# [Records]
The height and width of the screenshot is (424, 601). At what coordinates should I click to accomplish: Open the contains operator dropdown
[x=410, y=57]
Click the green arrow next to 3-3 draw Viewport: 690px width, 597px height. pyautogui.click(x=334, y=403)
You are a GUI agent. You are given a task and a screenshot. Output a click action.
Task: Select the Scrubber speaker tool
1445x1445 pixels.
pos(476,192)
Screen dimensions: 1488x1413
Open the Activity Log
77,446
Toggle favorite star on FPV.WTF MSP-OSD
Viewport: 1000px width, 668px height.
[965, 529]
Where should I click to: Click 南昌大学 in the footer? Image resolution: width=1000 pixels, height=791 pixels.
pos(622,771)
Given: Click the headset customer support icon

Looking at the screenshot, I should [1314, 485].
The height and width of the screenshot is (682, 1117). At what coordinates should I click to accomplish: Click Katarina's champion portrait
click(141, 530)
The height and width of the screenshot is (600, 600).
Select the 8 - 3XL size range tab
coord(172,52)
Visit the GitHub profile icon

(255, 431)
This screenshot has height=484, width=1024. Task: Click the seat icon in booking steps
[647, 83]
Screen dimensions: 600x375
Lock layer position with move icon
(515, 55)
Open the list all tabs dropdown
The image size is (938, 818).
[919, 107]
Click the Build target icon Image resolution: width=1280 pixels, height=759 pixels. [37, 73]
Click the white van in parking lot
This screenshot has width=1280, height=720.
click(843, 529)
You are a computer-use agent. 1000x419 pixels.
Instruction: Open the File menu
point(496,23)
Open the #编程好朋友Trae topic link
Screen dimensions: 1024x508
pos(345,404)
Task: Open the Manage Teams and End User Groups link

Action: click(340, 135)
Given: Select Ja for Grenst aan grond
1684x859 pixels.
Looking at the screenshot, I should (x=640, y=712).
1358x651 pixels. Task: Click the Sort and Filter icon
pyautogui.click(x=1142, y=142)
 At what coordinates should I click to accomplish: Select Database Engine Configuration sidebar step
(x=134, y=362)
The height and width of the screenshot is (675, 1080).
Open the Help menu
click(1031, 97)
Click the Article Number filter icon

# [Task statement]
Each of the records should be retyped exactly.

# [Your response]
The height and width of the screenshot is (424, 601). At what coordinates should I click to accomplish: Open the contains operator dropdown
[x=410, y=57]
Click the green arrow next to 3-3 draw Viewport: 690px width, 597px height. pyautogui.click(x=334, y=403)
You are a GUI agent. You are given a task and a screenshot. Output a click action.
Task: Select the Scrubber speaker tool
1445x1445 pixels.
pos(476,192)
Screen dimensions: 1488x1413
Open the Activity Log
77,446
Toggle favorite star on FPV.WTF MSP-OSD
Viewport: 1000px width, 668px height.
[965, 529]
Where should I click to: Click 南昌大学 in the footer? Image resolution: width=1000 pixels, height=791 pixels.
pos(622,771)
Given: Click the headset customer support icon

Looking at the screenshot, I should [1314, 485].
The height and width of the screenshot is (682, 1117). At what coordinates should I click to accomplish: Click Katarina's champion portrait
click(141, 530)
The height and width of the screenshot is (600, 600).
Select the 8 - 3XL size range tab
coord(172,52)
Visit the GitHub profile icon

(255, 431)
This screenshot has height=484, width=1024. Task: Click the seat icon in booking steps
[647, 83]
Screen dimensions: 600x375
Lock layer position with move icon
(515, 55)
Open the list all tabs dropdown
The image size is (938, 818).
[919, 107]
Click the Build target icon Image resolution: width=1280 pixels, height=759 pixels. [37, 73]
Click the white van in parking lot
This screenshot has width=1280, height=720.
click(843, 529)
You are a computer-use agent. 1000x419 pixels.
Instruction: Open the File menu
point(496,23)
Open the #编程好朋友Trae topic link
Screen dimensions: 1024x508
pos(345,404)
Task: Open the Manage Teams and End User Groups link

Action: click(340, 135)
Given: Select Ja for Grenst aan grond
1684x859 pixels.
Looking at the screenshot, I should (x=640, y=712).
1358x651 pixels. Task: Click the Sort and Filter icon
pyautogui.click(x=1142, y=142)
 At what coordinates should I click to accomplish: Select Database Engine Configuration sidebar step
(x=134, y=362)
The height and width of the screenshot is (675, 1080).
Open the Help menu
click(1031, 97)
Click the Article Number filter icon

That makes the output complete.